There were 2,694,290 votes for parties backing independence or a second referendum across the constituency and regional vote. Parties against a second indyref received 2,694,731 votes. We have excluded non-party affiliated candidates and parties without a clear stated position on independence.
It should be noted that non-party affiliated candidates gained more than 11,000 votes across the constituency and regions.
We cannot be sure that everyone who backed a party agrees with their platform in totality, so these numbers are not necessarily reflect support for or against a second independence referendum.
It also does not show the mandate that a party has to pursue its electoral promises.
What do the public think about the SNP’s mandate for independence?
According to a recent poll from Savanta ComRes, the Scottish public is split on whether the SNP has a mandate for a second referendum.
The survey, which was published on 16 May, showed 40 per cent of respondents saying the SNP had a mandate to pursue a second vote and 40 per cent saying the party did not. 19 per cent of those surveyed answered ‘don’t know’.
Does the SNP have the power to call a second referendum?
While the SNP campaigned with a promise to hold a second referendum, there is a question as to whether the party has the power to do so.
Within the current devolution arrangement, the right to grant a referendum lies with the UK Parliament.
This means that Nicola Sturgeon has to ask permission through a ‘Section 30 order’. This refers to Section 30 of the Scotland Act, which allows Holyrood to pass legislation that is usually reserved to Westminster.
The requirement for a Section 30 before holding a referendum has yet to be tested in court, and the Scottish Government has not conceded that it is the only way to progress a referendum.
The 2014 referendum took place after a request was granted by then-Prime Minister David Cameron.
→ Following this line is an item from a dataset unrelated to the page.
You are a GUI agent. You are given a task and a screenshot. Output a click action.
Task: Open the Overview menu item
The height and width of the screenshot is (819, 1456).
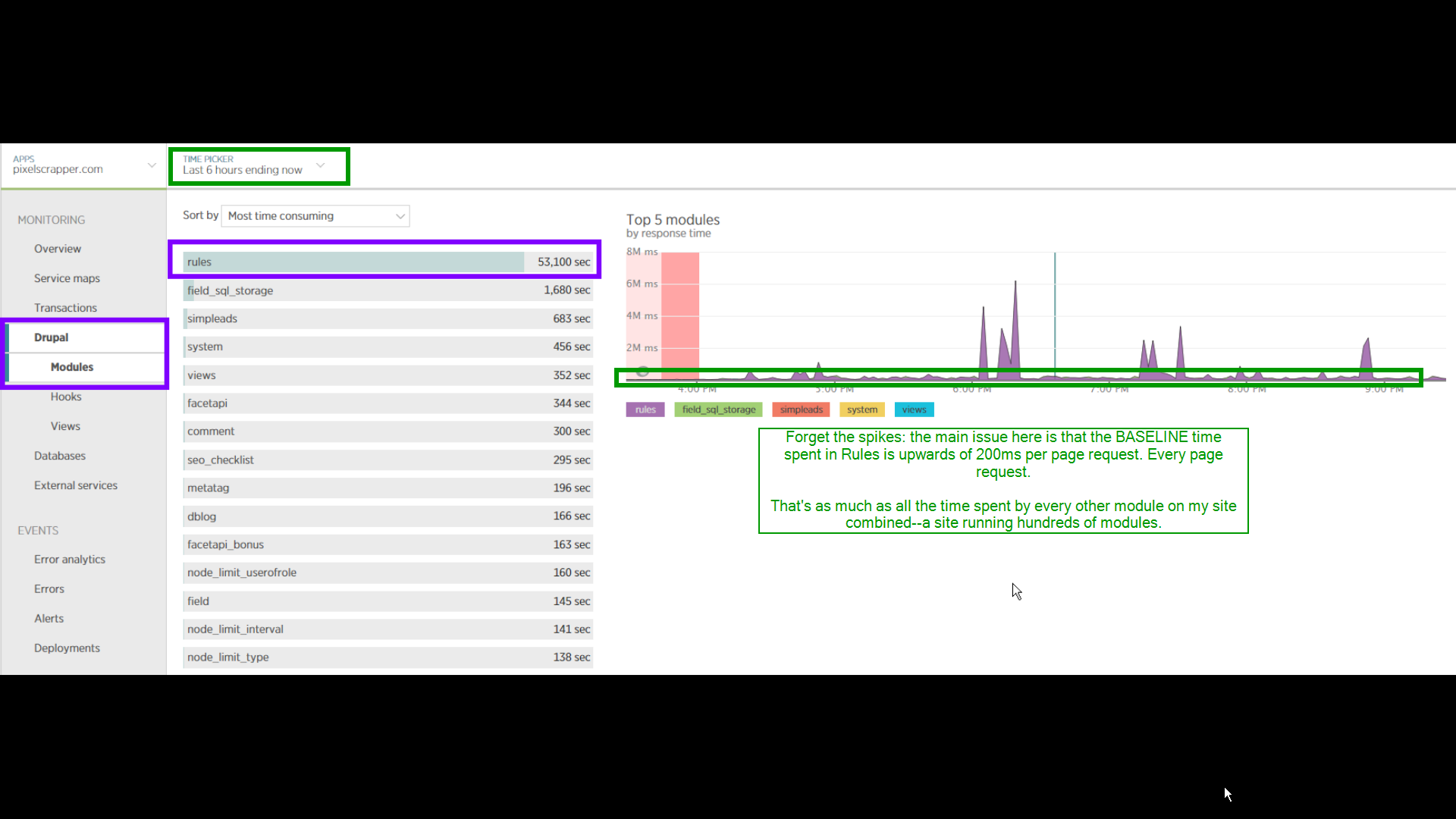coord(58,249)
He and former First Minister Alex Salmond signed the ‘Edinburgh Agreement’ in order for Scotland to have a legal referendum.
The Scottish Government requested a Section 30 order in 2017 from Theresa May, but the plan was rejected. Since becoming Prime Minister, Boris Johnson has also rejected a request from the First Minister.
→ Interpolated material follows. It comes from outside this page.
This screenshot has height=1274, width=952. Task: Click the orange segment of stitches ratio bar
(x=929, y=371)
With this in mind, the SNP has set out a ‘roadmap’ for a second referendum. Their 11-point plan states that any referendum “must be beyond legal challenge to ensure legitimacy and acceptance”.
In the plan, another request for a Section 30 will be made, and the party will attempt to pass a bill at Holyrood for a referendum to take place after the pandemic. The aim of this would be to force the hand of the UK Government, who would either have to acquiesce to a second referendum, or legally challenge the Scottish Government in court.